Individuals with atrial fibrillation (heart rhythm disorder) who drink alcohol are more likely to experience stroke, compared to those who don’t drink. Study leader Dr. Faris Al-Khalili said, “Doctors should ask their [atrial fibrillation] patients about alcohol use and advise patients to cut down if they are drinking more than is recommended.”
The study included over 250,000 Swedish adults with atrial fibrillation, a known risk factor for stroke.
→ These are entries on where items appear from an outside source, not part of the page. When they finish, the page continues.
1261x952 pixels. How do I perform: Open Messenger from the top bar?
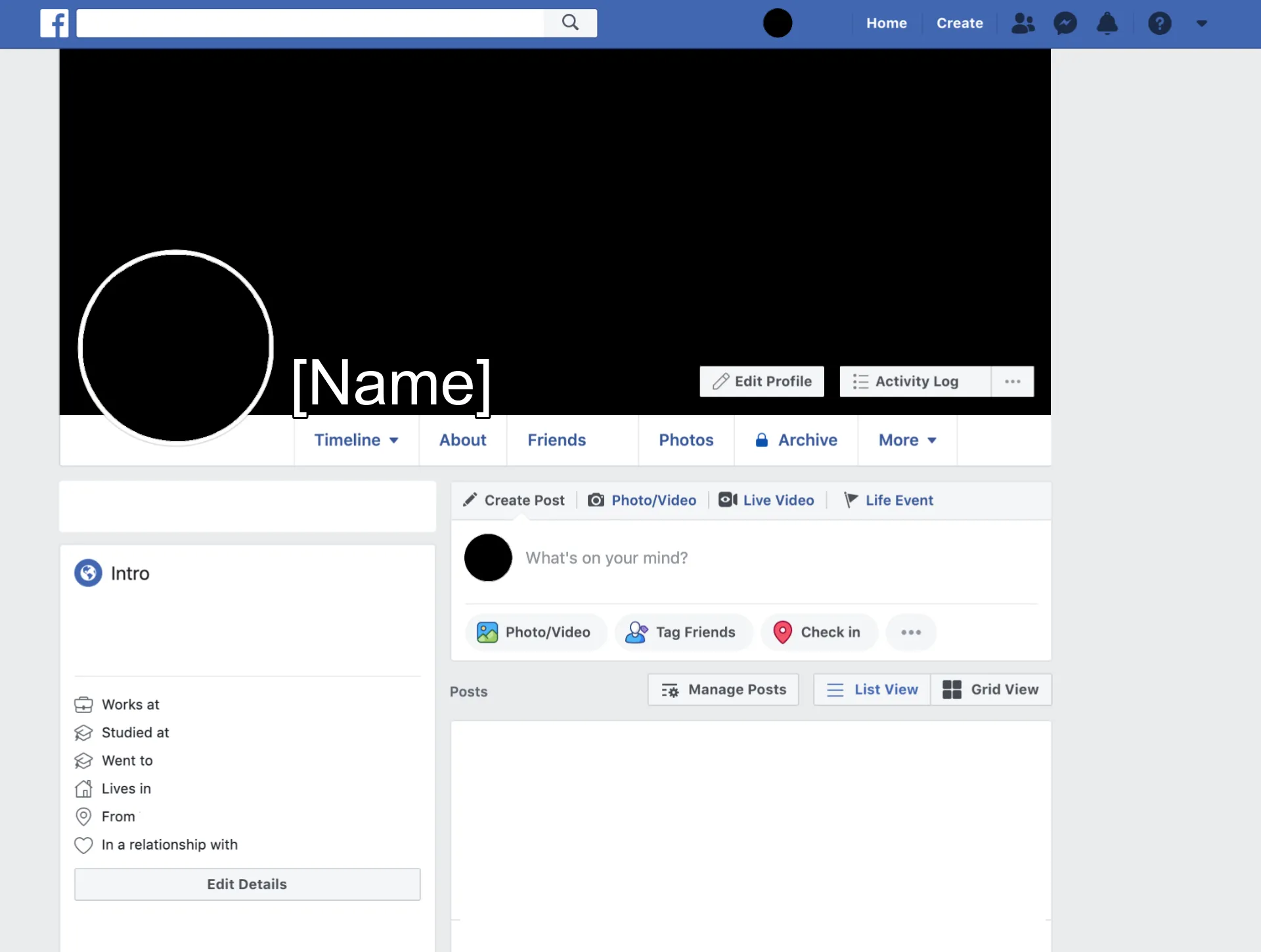click(x=1065, y=23)
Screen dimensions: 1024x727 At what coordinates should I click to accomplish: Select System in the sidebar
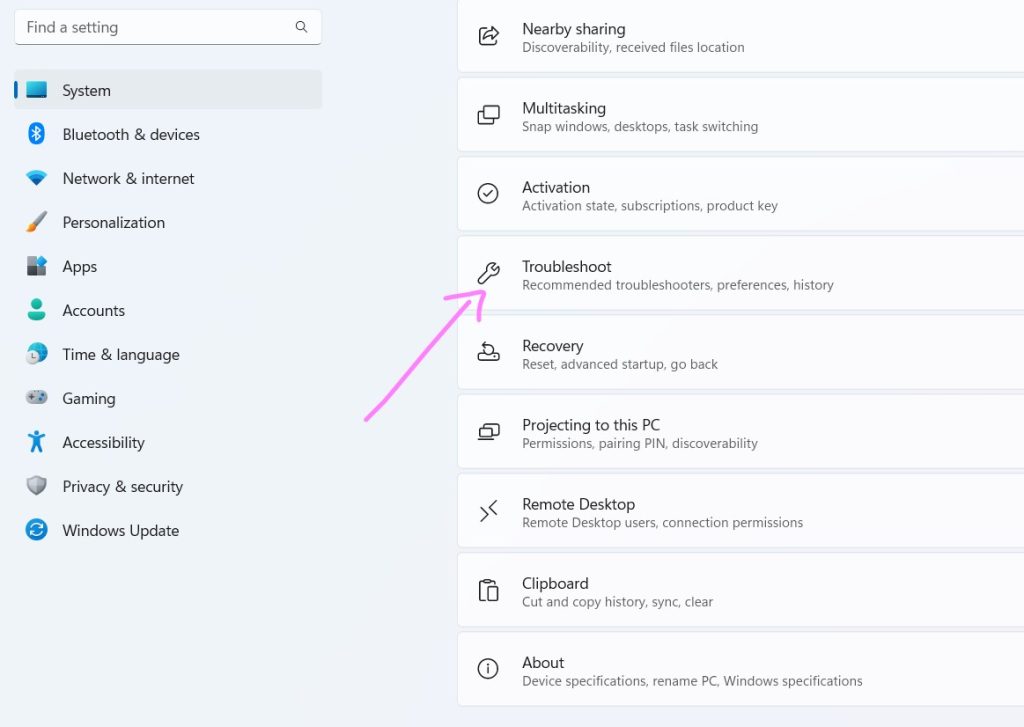[x=86, y=90]
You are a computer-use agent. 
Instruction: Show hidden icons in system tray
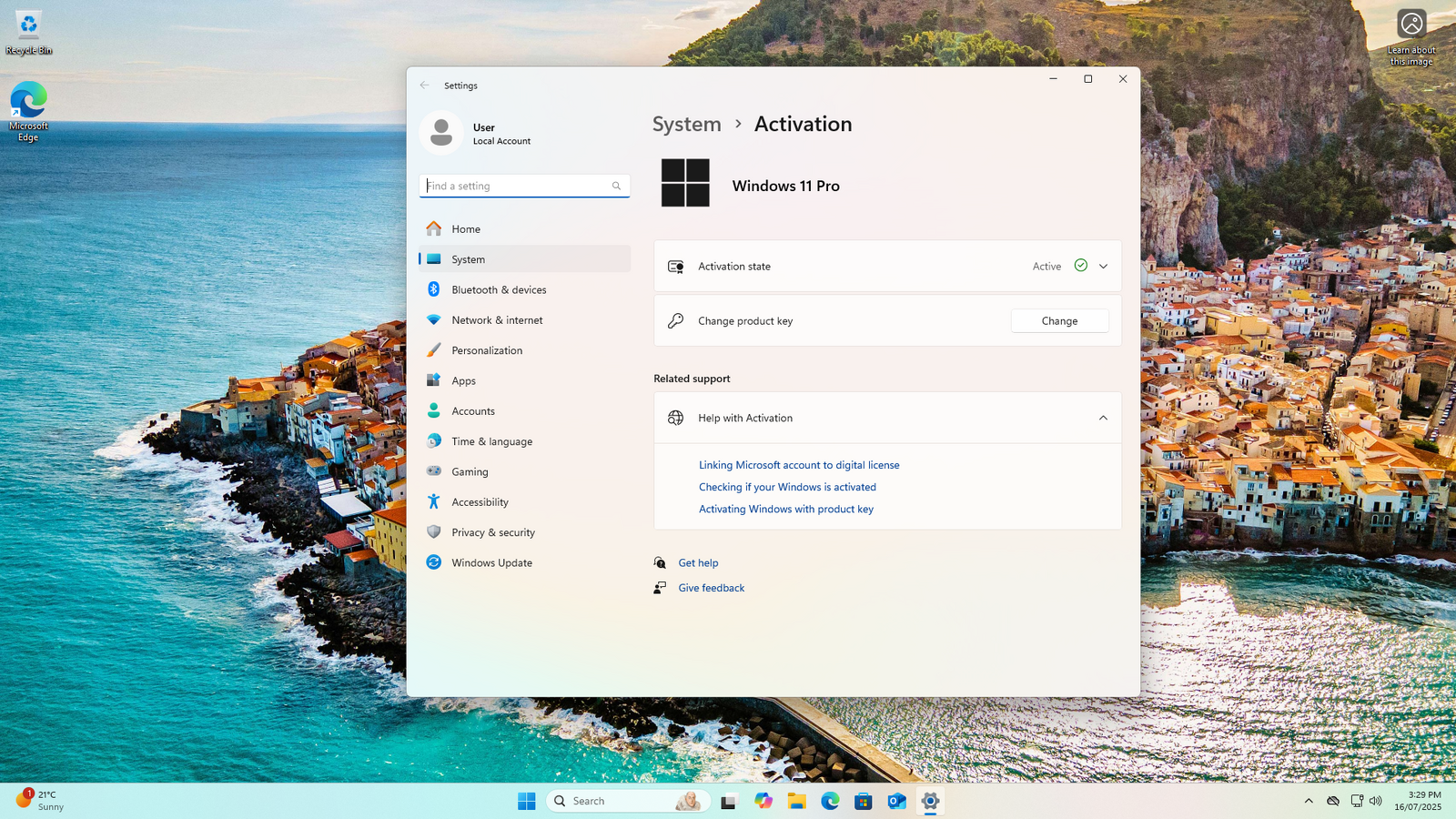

During the follow-up period of five years, the researchers uncovered two risk factors associated with a higher risk of stroke in atrial fibrillation patients: age and alcohol-related hospitalization.
Dr. Al-Khalili added, “Even though these patients are classified as low-risk, the incidence of ischemic stroke in our study population is neither negligible nor ignorable, and it carries a relatively high mortality. Our study found that alcohol is an independent risk factor for stroke in patients with [atrial fibrillation].”
How this relationship works is still unclear. The study doesn’t prove causality as it was observational.
“Using alcohol-related hospitalization as a proxy for alcohol abuse likely underestimates the extent of the problem, and does not allow grading of the amount of alcohol consumed,” added Dr. Al-Khalili.
The findings are still considered preliminary, until they are peer reviewed.